本文介绍一种无需显式双重 for 循环的优雅方式,利用 pandas 的链式 groupby 和 apply 方法,将 dataframe 按多个列分组并转换为深度嵌套字典(如 {level1: {level2: [{record}, ...]}})。
在数据处理中,常需将扁平化的 DataFrame 转换为结构化嵌套字典,以适配 API 请求、配置生成或前端树形渲染等场景。传统双重 for 循环虽直观,但代码冗长、可读性差且难以扩展。更优解是充分利用 pandas 的分组聚合能力——通过嵌套 groupby().apply() 实现声明式层级构建。
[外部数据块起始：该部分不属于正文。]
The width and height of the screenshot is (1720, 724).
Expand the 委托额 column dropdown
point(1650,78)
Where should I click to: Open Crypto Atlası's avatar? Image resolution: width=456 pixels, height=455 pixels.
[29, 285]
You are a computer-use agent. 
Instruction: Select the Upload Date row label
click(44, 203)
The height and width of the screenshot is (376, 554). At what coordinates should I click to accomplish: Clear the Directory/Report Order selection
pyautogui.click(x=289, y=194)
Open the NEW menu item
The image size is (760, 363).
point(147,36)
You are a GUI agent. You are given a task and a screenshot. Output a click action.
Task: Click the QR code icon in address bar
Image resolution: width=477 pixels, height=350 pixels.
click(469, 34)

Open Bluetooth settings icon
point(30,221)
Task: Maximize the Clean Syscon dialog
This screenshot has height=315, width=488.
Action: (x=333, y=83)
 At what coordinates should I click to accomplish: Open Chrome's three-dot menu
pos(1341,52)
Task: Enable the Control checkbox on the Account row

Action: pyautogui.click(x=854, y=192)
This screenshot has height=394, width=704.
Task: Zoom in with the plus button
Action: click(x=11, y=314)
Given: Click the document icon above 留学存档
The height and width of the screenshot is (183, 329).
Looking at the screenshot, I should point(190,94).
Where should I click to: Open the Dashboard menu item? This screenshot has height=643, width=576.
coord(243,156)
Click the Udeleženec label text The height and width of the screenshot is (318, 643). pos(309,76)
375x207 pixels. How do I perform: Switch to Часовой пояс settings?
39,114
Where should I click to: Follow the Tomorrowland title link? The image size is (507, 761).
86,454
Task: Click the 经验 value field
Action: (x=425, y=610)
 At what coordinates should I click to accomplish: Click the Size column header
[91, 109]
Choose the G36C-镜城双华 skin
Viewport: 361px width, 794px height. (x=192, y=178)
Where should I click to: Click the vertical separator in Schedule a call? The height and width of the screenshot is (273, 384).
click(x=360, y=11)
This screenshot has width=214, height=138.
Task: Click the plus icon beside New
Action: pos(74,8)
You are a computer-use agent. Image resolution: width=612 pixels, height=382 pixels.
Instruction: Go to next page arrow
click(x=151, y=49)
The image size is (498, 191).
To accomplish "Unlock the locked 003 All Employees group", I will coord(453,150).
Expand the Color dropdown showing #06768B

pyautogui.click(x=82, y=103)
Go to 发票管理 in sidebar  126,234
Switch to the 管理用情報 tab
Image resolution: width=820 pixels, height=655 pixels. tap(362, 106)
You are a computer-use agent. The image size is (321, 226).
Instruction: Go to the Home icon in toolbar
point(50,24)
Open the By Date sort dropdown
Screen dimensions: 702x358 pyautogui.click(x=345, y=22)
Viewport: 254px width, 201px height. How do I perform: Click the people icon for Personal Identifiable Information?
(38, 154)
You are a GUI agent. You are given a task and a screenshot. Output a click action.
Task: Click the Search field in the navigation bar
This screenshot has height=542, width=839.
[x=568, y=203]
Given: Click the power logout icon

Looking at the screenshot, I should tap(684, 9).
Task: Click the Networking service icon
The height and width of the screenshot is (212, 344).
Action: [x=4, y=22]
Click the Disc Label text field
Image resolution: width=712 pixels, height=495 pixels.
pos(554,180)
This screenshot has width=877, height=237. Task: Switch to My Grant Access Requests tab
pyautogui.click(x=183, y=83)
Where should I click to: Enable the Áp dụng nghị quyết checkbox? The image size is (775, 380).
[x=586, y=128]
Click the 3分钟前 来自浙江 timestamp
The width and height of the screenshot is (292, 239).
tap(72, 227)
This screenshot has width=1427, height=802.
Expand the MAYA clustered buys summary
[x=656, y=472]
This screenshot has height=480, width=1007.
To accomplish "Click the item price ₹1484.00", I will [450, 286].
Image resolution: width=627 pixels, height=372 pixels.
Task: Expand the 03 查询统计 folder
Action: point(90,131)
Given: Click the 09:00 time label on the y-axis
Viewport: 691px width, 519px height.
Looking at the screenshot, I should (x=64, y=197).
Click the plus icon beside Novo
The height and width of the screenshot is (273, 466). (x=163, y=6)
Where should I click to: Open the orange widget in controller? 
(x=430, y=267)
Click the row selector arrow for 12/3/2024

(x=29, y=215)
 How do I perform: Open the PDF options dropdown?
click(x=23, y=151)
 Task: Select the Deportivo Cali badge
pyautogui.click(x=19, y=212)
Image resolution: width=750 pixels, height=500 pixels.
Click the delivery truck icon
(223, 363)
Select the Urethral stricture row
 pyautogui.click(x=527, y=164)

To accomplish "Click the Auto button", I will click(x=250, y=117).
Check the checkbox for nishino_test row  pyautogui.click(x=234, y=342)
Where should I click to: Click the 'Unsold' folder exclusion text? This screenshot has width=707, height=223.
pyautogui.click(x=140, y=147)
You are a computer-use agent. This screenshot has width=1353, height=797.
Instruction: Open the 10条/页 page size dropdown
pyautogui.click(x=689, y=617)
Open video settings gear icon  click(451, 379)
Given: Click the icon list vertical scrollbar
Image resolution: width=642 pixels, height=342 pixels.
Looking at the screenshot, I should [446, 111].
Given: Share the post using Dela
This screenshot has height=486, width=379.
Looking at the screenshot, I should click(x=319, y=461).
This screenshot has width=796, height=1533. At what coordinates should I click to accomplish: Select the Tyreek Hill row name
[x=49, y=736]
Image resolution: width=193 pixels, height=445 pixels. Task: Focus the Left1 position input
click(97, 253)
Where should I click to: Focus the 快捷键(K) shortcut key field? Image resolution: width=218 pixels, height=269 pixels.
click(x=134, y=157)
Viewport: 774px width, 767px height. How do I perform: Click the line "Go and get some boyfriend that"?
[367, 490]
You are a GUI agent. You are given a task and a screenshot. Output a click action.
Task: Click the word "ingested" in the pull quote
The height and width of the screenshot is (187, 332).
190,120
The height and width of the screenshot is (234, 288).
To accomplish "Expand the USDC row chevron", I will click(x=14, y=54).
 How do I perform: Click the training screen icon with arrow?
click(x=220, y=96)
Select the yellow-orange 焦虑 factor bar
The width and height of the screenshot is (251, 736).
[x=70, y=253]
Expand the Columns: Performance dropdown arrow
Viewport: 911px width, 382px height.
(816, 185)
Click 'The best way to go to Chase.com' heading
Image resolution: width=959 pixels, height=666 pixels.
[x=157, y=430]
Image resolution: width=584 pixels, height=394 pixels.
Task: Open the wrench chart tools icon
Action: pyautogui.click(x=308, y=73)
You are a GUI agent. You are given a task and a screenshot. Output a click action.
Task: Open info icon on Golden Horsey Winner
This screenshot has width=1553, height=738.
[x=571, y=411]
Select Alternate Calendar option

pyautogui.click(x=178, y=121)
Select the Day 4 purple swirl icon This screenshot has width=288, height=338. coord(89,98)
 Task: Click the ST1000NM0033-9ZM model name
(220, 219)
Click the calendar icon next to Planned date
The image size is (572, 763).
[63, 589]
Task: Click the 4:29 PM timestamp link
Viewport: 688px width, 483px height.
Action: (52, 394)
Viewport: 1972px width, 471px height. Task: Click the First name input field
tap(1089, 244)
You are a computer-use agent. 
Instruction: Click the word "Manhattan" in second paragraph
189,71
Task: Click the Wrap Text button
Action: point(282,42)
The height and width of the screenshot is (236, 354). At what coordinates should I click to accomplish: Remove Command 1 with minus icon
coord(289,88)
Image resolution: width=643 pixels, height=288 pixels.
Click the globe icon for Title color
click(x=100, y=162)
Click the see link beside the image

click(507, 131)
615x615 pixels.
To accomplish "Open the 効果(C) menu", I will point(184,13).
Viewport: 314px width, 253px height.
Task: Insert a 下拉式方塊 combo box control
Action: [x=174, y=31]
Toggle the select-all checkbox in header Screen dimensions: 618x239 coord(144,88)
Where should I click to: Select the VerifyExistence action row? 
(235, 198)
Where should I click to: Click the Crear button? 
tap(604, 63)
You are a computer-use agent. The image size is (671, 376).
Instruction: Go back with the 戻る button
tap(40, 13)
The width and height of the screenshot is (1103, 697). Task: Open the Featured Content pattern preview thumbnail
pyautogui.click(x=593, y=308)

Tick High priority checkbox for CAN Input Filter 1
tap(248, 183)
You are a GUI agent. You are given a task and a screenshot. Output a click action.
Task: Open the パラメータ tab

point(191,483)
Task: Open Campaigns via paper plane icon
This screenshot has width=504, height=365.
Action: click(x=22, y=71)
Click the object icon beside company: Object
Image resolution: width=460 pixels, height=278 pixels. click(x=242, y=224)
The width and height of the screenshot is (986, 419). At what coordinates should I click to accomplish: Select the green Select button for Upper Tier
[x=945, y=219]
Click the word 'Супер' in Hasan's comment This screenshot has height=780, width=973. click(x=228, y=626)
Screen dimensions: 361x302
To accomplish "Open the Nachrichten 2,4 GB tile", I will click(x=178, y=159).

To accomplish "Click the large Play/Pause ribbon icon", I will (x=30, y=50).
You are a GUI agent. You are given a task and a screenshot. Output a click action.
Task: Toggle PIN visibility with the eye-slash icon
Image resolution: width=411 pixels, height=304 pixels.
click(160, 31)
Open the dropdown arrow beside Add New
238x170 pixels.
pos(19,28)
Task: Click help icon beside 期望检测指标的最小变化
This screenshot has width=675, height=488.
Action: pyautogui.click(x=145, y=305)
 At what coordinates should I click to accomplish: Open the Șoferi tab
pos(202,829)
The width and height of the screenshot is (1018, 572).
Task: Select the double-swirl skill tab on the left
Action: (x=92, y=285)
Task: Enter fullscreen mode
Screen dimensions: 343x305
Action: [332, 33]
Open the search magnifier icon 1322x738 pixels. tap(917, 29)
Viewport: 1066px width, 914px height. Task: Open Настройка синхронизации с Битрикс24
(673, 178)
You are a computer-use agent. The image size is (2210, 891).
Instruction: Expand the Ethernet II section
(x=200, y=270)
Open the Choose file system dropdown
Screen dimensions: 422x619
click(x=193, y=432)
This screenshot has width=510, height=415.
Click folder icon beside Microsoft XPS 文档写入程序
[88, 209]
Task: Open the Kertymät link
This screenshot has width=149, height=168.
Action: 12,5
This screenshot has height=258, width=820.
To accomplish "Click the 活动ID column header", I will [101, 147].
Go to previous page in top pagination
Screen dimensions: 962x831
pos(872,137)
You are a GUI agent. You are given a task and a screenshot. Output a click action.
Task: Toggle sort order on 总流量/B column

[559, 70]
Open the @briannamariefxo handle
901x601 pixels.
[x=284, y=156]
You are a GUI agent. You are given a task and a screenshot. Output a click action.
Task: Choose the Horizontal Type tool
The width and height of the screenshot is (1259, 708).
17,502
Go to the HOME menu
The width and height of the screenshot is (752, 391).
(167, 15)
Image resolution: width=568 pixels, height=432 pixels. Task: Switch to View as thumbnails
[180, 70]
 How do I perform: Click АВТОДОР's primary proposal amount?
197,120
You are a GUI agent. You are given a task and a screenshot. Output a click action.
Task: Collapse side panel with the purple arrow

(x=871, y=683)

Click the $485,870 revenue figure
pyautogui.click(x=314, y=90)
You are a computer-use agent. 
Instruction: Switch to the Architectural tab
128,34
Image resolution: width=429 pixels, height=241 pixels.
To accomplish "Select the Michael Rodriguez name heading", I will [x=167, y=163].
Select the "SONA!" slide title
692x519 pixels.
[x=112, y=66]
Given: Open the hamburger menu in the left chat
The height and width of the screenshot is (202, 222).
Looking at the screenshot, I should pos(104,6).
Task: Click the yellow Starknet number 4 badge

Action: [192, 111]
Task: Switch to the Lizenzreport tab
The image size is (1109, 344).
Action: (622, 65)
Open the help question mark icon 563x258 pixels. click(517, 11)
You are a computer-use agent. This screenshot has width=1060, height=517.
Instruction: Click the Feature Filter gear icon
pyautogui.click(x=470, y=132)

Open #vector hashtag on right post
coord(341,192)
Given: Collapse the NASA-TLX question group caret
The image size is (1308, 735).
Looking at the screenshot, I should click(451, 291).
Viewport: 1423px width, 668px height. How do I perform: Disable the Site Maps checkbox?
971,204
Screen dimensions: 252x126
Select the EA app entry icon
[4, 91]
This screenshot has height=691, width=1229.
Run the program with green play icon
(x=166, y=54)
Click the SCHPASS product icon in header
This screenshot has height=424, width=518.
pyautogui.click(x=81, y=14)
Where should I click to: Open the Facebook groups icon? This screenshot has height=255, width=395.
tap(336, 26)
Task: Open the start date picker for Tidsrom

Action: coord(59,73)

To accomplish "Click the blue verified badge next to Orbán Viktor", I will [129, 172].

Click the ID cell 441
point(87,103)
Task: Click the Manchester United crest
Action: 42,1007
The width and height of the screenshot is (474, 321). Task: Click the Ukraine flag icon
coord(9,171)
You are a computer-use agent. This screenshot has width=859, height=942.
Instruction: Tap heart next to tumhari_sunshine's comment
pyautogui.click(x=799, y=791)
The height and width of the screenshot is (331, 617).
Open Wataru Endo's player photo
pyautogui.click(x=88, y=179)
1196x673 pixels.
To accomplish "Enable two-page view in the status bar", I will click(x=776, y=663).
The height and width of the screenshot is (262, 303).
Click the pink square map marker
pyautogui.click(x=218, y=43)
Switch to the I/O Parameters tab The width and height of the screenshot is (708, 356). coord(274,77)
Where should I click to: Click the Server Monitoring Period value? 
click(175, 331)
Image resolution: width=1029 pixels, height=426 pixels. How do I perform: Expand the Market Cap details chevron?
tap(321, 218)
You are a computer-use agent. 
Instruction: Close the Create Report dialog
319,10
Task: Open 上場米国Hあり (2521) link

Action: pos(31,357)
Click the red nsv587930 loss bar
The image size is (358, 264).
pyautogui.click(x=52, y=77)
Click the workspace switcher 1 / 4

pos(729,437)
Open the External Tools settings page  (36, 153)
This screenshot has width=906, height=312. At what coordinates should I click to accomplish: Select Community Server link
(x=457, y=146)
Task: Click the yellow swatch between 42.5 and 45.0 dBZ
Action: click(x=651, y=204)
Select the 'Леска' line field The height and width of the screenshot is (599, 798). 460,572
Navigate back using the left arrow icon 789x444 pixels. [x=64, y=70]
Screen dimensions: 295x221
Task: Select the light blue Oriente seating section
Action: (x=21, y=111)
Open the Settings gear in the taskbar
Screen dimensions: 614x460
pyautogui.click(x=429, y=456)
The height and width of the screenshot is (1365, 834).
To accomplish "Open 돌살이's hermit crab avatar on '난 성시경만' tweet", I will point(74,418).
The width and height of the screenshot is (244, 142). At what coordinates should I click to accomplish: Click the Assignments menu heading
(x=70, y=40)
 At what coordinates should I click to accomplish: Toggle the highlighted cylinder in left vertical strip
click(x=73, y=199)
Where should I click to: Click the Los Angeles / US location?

核心思路是:外层按第一级键(如 'col1')分组 → 内层对每个子组再按第二级键(如 'col2')分组 → 对最内层子组调用 to_dict(orient='records') 生成记录列表。配合 .to_dict('index') 可自动将外层分组索引转为字典键。
以下为推荐实现(简洁、高效、可读性强):
import pandas as pd
# 构造示例数据
a = pd.DataFrame([
{'col1': 'A', 'col2': 'Person 1', 'height': 1, 'weight': 10},
{'col1': 'A', 'col2': 'Person 1', 'height': 2, 'weight': 20},
{'col1': 'A', 'col2': 'Person 1', 'height': 3, 'weight': 30},
{'col1': 'A', 'col2': 'Person 2', 'height': 4, 'weight': 40},
{'col1': 'A', 'col2': 'Person 2', 'height': 5, 'weight': 50},
{'col1': 'A', 'col2': 'Person 2', 'height': 6, 'weight': 60},
{'col1': 'B', 'col2': 'Person 1', 'height': 11, 'weight': 101},
{'col1': 'B', 'col2': 'Person 1', 'height': 21, 'weight': 201},
{'col1': 'B', 'col2': 'Person 1', 'height': 31, 'weight': 301},
{'col1': 'B', 'col2': 'Person 2', 'height': 41, 'weight': 401},
{'col1': 'B', 'col2': 'Person 2', 'height': 51, 'weight': 501},
{'col1': 'B', 'col2': 'Person 2', 'height': 61, 'weight': 601},
])
# 一行式嵌套转换(推荐)
result = a.groupby('col1').apply(
lambda x: x.groupby('col2').apply(
lambda y: y.to_dict('records')
)
).to_dict('index')✅ 优势说明:
- 零显式循环:完全避免 for 循环,逻辑聚焦于“按什么分组”和“每组转什么”,语义清晰;
- 天然层级映射:groupby('col1').apply(...) 输出 Series,索引为 'col1' 值;其值为另一 Series(索引为 'col2'),再经 to_dict('index') 即得两层嵌套字典;
- 可扩展性强:若需三级嵌套(如再按 'category' 分组),只需追加 .groupby('category').apply(...) 即可;
- 性能良好:基于 pandas 底层优化,比纯 Python 循环更高效,尤其在大数据集上。
⚠️ 注意事项:
- to_dict('index') 是关键收尾步骤,它将外层 groupby().apply() 返回的 Series 自动转换为以 'col1' 值为键的字典;若省略,会得到一个带 MultiIndex 的 Series,不符合预期结构;
- y.to_dict('records') 确保每组内所有行转为字典列表(保留原始字段,含分组列);若不需 'col1'/'col2' 字段,可在 y 上先 drop(['col1','col2'], axis=1);
- 若分组列存在缺失值(NaN),需提前处理(如 dropna=True 在 groupby 中),否则 NaN 会作为键导致不可哈希错误。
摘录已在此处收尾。